Second, U.S. public opinion is not particularly apprehensive about growing Chinese economic strength — we’re more apprehensive about growing Chinese military strength.)
Third, there is little or no partisan divide on attitudes toward Chinese investment in the U.S. Democrats are prone to bash China on jobs, of course; Republicans will bash China on national security issues. Within the parties, especially the GOP, there are deep fissures on China. The Cato Institute, for example, wants open markets, while The Heritage Foundation tends to see “other-than-market” considerations driving Chinese acquisitions in the U.S. Rick Perry embraced the Hauwei investment as part of his “Texas miracle” program, and was bashed by the far, far right for his stance on Hauwei.
China rebuilt the port of Boston and no one peeped. But when a Chinese company proposed to acquire a U.S. petro firm whose assets were mainly in Asia, Congress reacted. The difference is public relations: COSCO (the Chinese shipping company that built the port) had deep experience lobbying the Congress, while CNOOC (the Chinese oil company) at the time did not. CNOOC has since gotten wiser and is utilizing top lobbyists in its current push to acquire the Canadian energy giant Nexen. But Canada’s right wing is pushing back on China, and it isn’t clear where this will end up.
China needs to spend their foreign reserves before they depreciate. But they cannot spend these reserves domestically without pushing the renminbi upward. Hence, China’s investment goes outward. The reaction [in the U.S. and elsewhere] is driven by whether the motive is interpreted as financial or “other than market.”
There are some U.S. companies starved for cash who turn to China, for example, in auto parts where Wanxiang (China’s largest auto parts maker) is buying a lot.

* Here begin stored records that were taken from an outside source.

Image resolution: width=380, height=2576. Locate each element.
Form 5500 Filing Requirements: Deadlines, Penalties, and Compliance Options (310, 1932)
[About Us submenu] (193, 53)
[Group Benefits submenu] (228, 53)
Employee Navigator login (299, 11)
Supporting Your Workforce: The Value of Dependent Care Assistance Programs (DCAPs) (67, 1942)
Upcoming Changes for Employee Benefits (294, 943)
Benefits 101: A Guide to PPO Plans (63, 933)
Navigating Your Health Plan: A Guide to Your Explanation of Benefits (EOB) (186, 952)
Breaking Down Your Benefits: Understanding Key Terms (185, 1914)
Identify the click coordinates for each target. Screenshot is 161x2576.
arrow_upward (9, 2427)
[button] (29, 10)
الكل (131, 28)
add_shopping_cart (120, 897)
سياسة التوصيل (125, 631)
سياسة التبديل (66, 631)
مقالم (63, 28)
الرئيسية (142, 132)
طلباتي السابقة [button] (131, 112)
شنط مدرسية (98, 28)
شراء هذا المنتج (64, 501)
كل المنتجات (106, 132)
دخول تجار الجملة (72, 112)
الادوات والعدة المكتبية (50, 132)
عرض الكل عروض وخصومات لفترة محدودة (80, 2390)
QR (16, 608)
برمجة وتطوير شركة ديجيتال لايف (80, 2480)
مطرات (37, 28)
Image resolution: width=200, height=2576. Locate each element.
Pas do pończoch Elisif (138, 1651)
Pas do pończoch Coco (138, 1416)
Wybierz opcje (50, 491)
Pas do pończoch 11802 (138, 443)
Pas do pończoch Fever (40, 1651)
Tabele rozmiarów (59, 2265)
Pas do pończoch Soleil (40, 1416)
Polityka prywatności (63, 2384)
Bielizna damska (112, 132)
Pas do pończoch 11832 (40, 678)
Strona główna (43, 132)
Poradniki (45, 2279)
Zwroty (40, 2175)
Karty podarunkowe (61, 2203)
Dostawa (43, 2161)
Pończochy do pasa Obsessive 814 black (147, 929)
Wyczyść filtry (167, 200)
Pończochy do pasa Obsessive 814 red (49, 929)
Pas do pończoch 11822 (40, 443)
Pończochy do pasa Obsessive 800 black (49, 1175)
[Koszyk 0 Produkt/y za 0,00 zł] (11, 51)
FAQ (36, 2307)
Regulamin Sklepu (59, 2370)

Equally important, there are Chinese companies wanting to diversify outside of China due to the inherent risks at a time of government transition, and that will pay premium prices for the privilege. (I cannot find another explanation for Beijing Oceanwide Realty’s investment in Lenovo’s parent company, Legend Holdings.) But don’t imagine that all Chinese companies go out from strength. Often it is from weakness. Or fear. It’s a complicated story.
China holds a large proportion of outstanding U.S. government bonds. [This is] because they have a large amount of foreign currency reserves. Chinese companies would also like to buy other types of assets, especially those [that provide] access to market share, technology or other resources in the U.S.
There are several policy issues here. First, the U.S. is committed to free capital flows, so curtailing foreign investment in the form of M&As carries costs.
Second, having said that, the U.S. should be concerned if the acquirers are foreign state-controlled companies, no matter the country of origin. This is especially true for “national security” industries.
Third, we should get used to this type of headline. More and more Chinese firms, and firms from emerging economies in general, will engage in M&As in Europe and the U.S.